Publié le dimanche 07 février 2010 à 01H00 - Vu 394 fois
Qu'il existe des passerelles (le mot même semble bien timide) entre peinture et poésie n'est pas chose nouvelle. Et l'on ne tient pas compte de ce qui relève simplement de l'illustration. Pour le seul XXe siècle, on pense par exemple aux aventures artistiques communes qui jalonnèrent l'histoire du surréalisme (quand les Max Ernst, Man Ray ou encore Miro conjuguaient leurs univers et leurs couleurs à ceux d'André Breton, Paul Eluard ou Benjamin Péret, liste non-exhaustive !).
Dans un autre genre, il est même des créateurs qui jouèrent sur les deux tableaux (sans mauvais jeu de mot), comme Jean Cocteau, Marcel Duchamp, Francis Picabia…

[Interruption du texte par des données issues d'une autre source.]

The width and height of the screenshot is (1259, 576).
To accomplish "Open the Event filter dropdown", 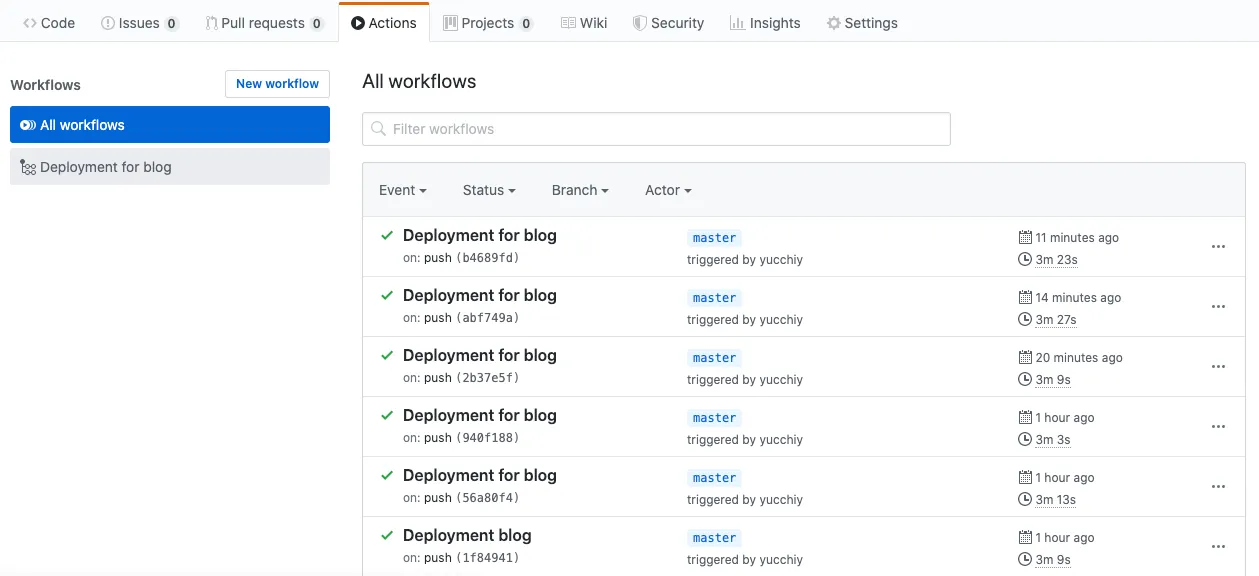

L'exposition « Résurgences » consacrée à Alexandre Galperine au musée Rimbaud de Charleville propose une nouvelle déclinaison.
D'origine russe, Alexandre Galperine connut ses premières émotions artistiques au contact des icônes. Les vraies. Plus tard, ce juriste de formation allait en côtoyer d'autres. Des poètes devenus de vrais mythes (Rimbaud, Lautréamont, Baudelaire), ou des légendes vivantes, comme René Char. Il l'avoue : il ne lit « que » de la poésie et très vite, il estime que « la peinture ne peut subsister dans la modernité que grâce aux poètes ».
C'est donc un formidable hasard, une belle offrande de la destinée si Alexandre Galperine (passé par les Beaux-Arts où il commença à s'intéresser à Matisse ou Kandinsky, des maîtres ayant créé leur propre langage pictural) rencontre René Char en 1974. Le peintre a alors 37 ans. Le poète déjà 67. Mais c'est un coup de foudre réciproque.
Sans demi-mesure.
Alexandre Galperine détruit toutes ses toiles antérieures et s'installe en Provence. Comme le grand homme de L'Isle-sur-la-Sorgue. Et désormais, ces deux marcheurs infatigables vont faire volontiers route commune sur le plan de la création… Car Galperine ne veut pas « illustrer » les poèmes de Char, mais les « accompagner ». Les deux œuvres cohabitent, sont en résonance. Elles participent d'une même cohérence mais chacune a son relief.
De l'enluminure à l'illumination
Via René Char, Galperine découvre d'autres œuvres poétiques ou picturales : Rimbaud, certes, mais aussi Courbet (d'où un parallèle pertinent entre la Loue à Ornans - le pays de Courbet - et la Muse à Charlestown), Baudelaire, Jouve.
Le peintre explique son travail avec modestie : « (Les poètes) sont là. Ils prennent par la main le peintre et la main rythme l'œuvre sur toile et papier au son, haut prononcé, de leur parole. »
Il suggère même que « l'enluminure » devient, grâce au poète, « une illumination »…
L'exposition réunie à Charleville propose tout à la fois d'explorer la trajectoire de Galperine, de partager ses émotions colorées et ses lectures. Ses peintures, ni plus vraiment figuratives, ni vraiment encore abstraites, où les ombres et silhouettes (des personnages ou des paysages) se fondent dans la couleur des émotions, des rêves, des fulgurances, côtoient des manuscrits ou tirages limités de Char (essentiellement) que Galperine a illustrés (pardon, « en et illuminés »), et des extraits de correspondances (certains manuscrits appartenant au fonds André Velter de la Médiathèque de Charleville).
Philippe Mellet
charleville@journal-lunion.fr
Exposition visible au musée Rimbaud de Charleville jusqu'au 28 février.